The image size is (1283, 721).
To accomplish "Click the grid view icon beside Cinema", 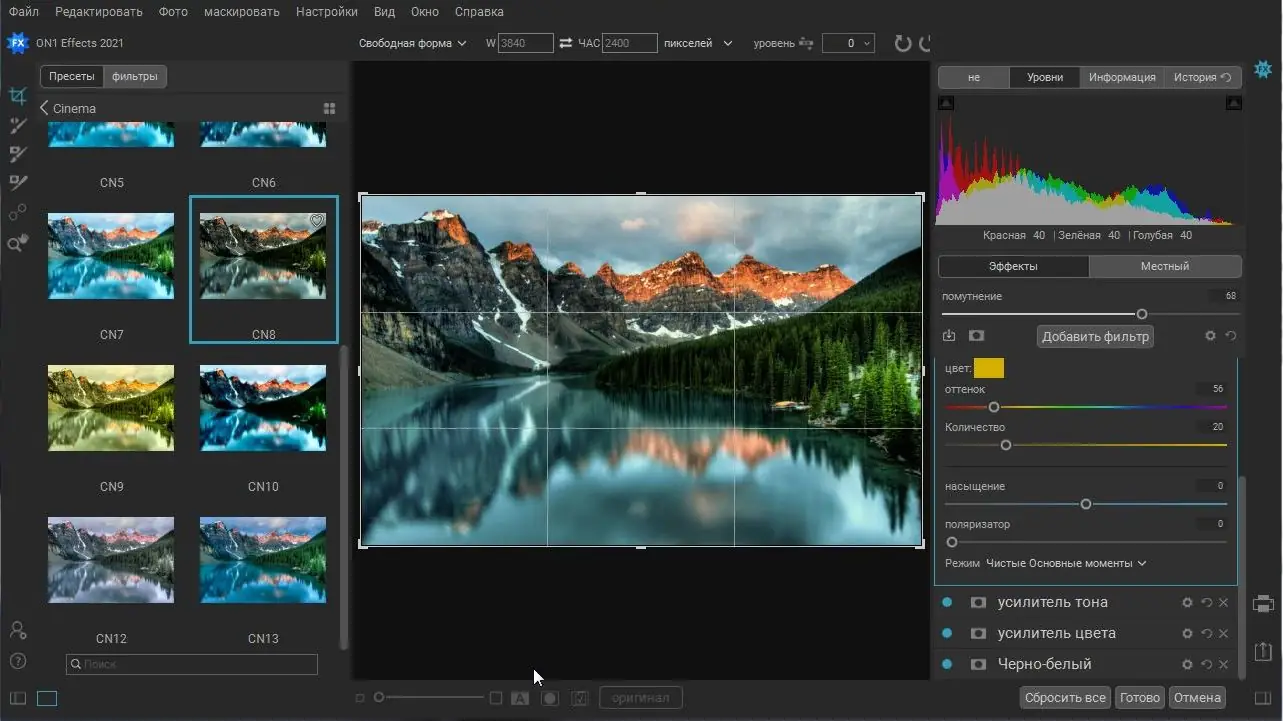I will (x=329, y=108).
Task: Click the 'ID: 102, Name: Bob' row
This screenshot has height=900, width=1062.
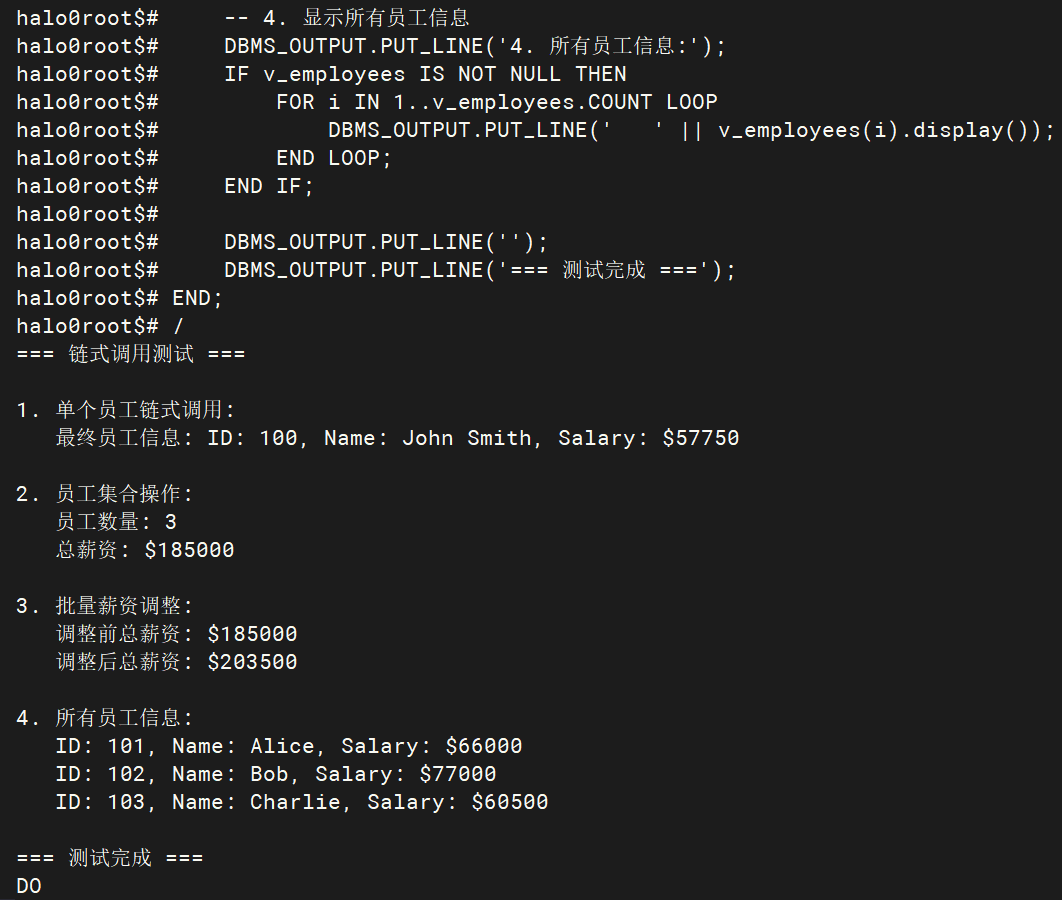Action: pyautogui.click(x=276, y=773)
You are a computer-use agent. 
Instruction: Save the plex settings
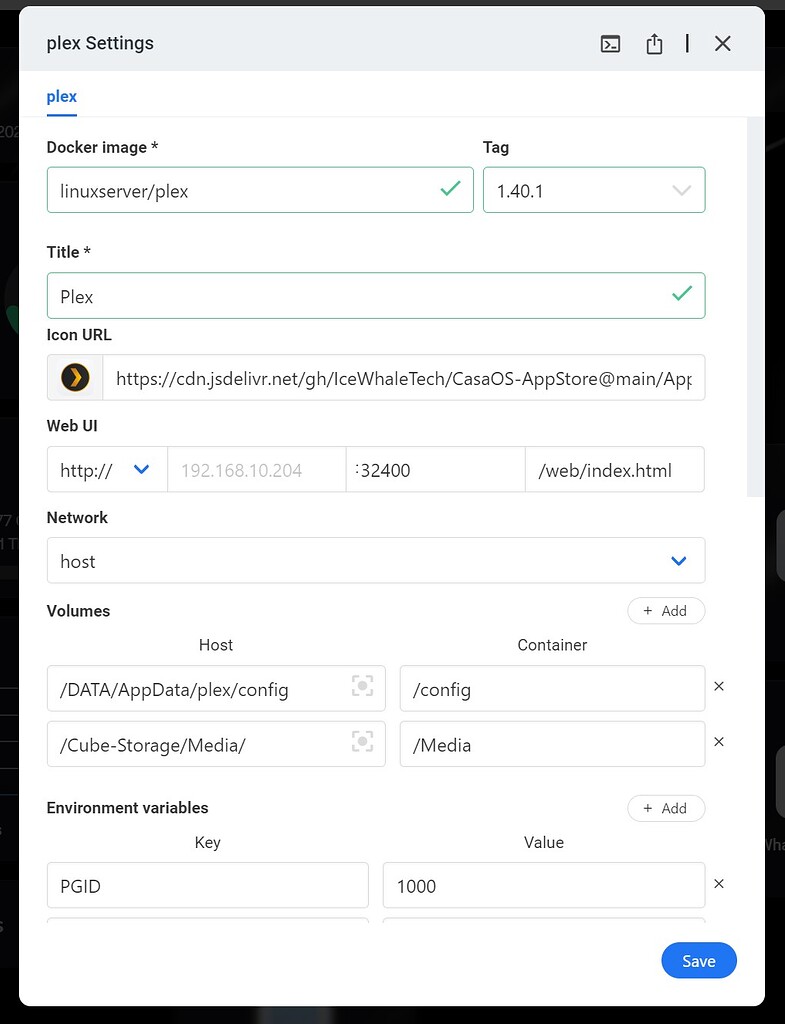[698, 961]
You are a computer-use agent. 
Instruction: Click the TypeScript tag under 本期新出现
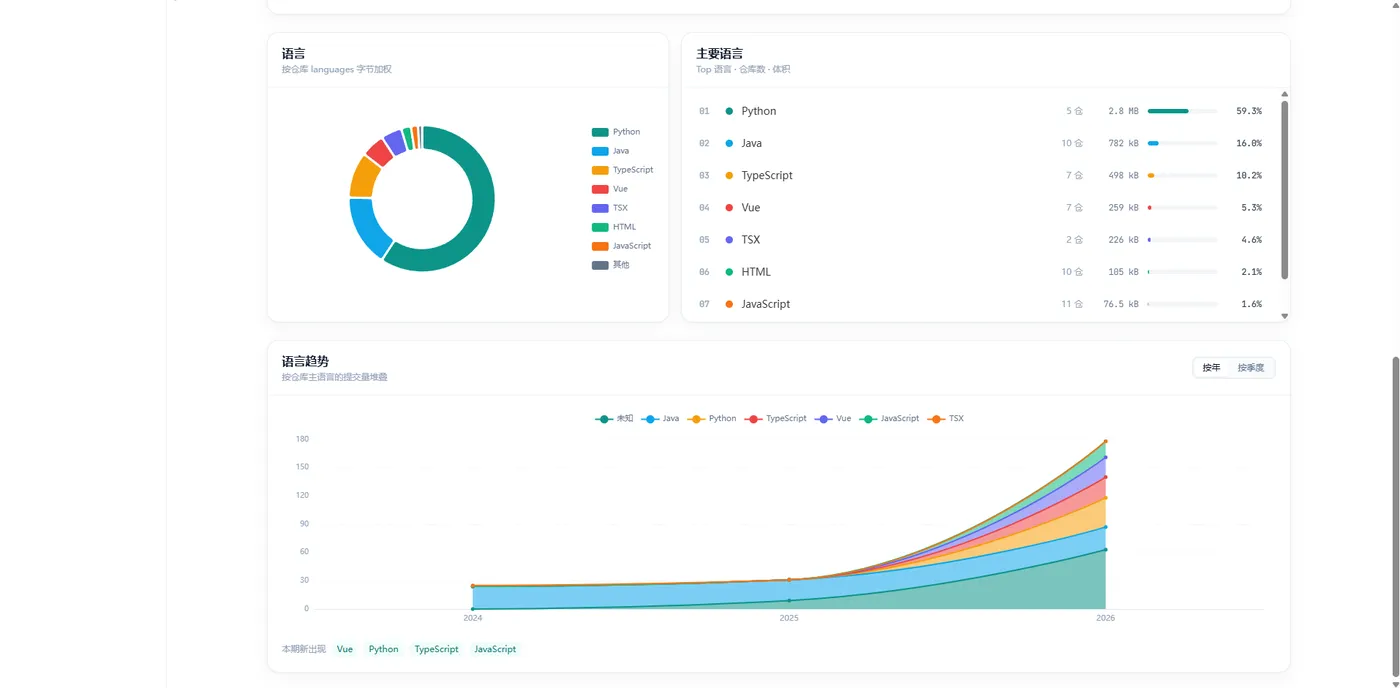tap(436, 650)
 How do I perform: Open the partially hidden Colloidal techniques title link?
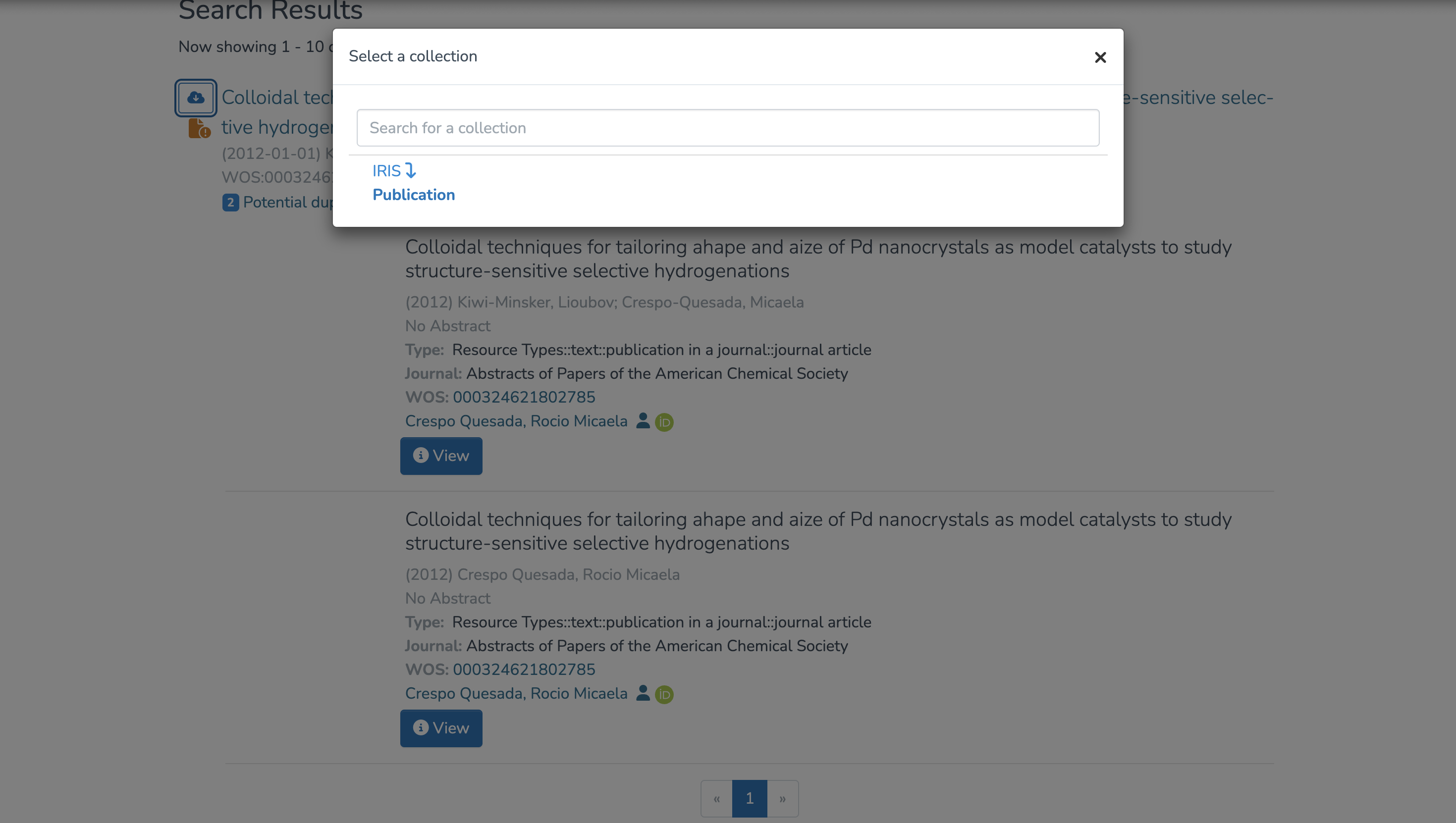coord(276,98)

- - -

## Work to be completed
Reproduce the lines from the line containing "Task: Click the 'ID: 102, Name: Bob' row" through the end of the records above, exactly and inclusively, omitting pictures.

## Output of the task
Task: Click the 'ID: 102, Name: Bob' row
This screenshot has height=900, width=1062.
Action: pyautogui.click(x=276, y=773)
You are a computer-use agent. 
Instruction: Save the plex settings
[698, 961]
You are a computer-use agent. 
Instruction: Click the TypeScript tag under 本期新出现
tap(436, 650)
 How do I perform: Open the partially hidden Colloidal techniques title link?
coord(276,98)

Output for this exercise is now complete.